Tabii ki filmi eğitim bağlamında izleyebilir ve değerlendirebilirsiniz. Ama bu, gerçek bir hikaye! Umutsuzluk umuda, zorunlu olarak gelinen okul çıkılmak istenmeyen bir eve dönüşürken, terk edilmiş, engellenmeye çalışılmış bir kadının “Değişime olan inancını kaybetme, inandığın yolda yürümeye devam et” dediği bir hikaye. 

Kendini Kendinde Ara! 

The Secret Life of Walter Mitty

Ben Stiller’ın hem yönetmeni hem başrol oyuncusu olduğu, dram- komedi -macera türlerindeki 2013 yapımı The Secret Life of Walter Mitty, James Thurber’ın 1939 tarihli aynı adlı romanından ikinci kez (ilki 1947’de) uyarlanmış bir film.

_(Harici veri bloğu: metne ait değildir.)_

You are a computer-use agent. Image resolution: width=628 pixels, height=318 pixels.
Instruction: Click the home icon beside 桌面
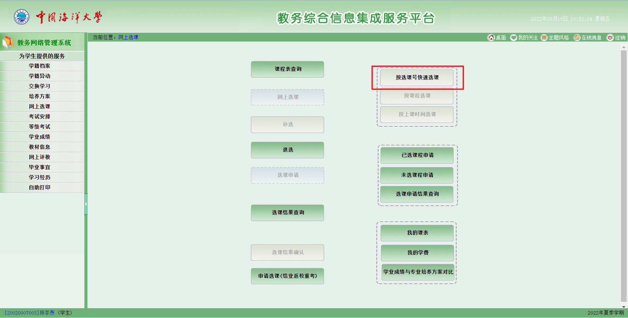pos(491,37)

Kendi hayal dünyasında yaşayan, yalnız, sıradan, çekingen, “Hayatınızda anlatılmaya değer ne yaşadınız?” sorusuna verecek bir cevabı olmayan; ancak gündüz düşleri son derece zengin Walter Mitty’nin tuhaf ve gerçeküstü hikayesi anlatılıyor filmde.

Aklımızda “Kaybettiğini sandığın şeyi belki de hiç bulmamışsındır. Doğru yerde aradığına emin misin?” sorusunu canlandırıyor Walter Mitty. Cesaretle hayatı yaşamanın aslında ona dahil olarak, ondan daha çok bekleyerek, isteyerek olacağını söylerken bir yandan da çok uzaklarda aradığın “bir şey” belki de yanı başındadır diyor sanki.

Bütün anlamı kendinizde aramaya, yola çıkmaktan korkmamaya teşfik eden The Secret Life of Walter Mitty’nin moral bulabileceğiniz, eğlenebileceğiniz, bakış açınızı etkileyecek bir film olduğunu düşünüyoruz.

Bizce listedeki filmler, birer harika ve yeni yıl başlangıcı için iyi birer seçim. Bizleri düşünmeye itecekleri ve harekete geçmemiz için bizi cesaretlendirecekleri de aşikar. Öyleyse iyi seneler ve iyi seyirler diyelim!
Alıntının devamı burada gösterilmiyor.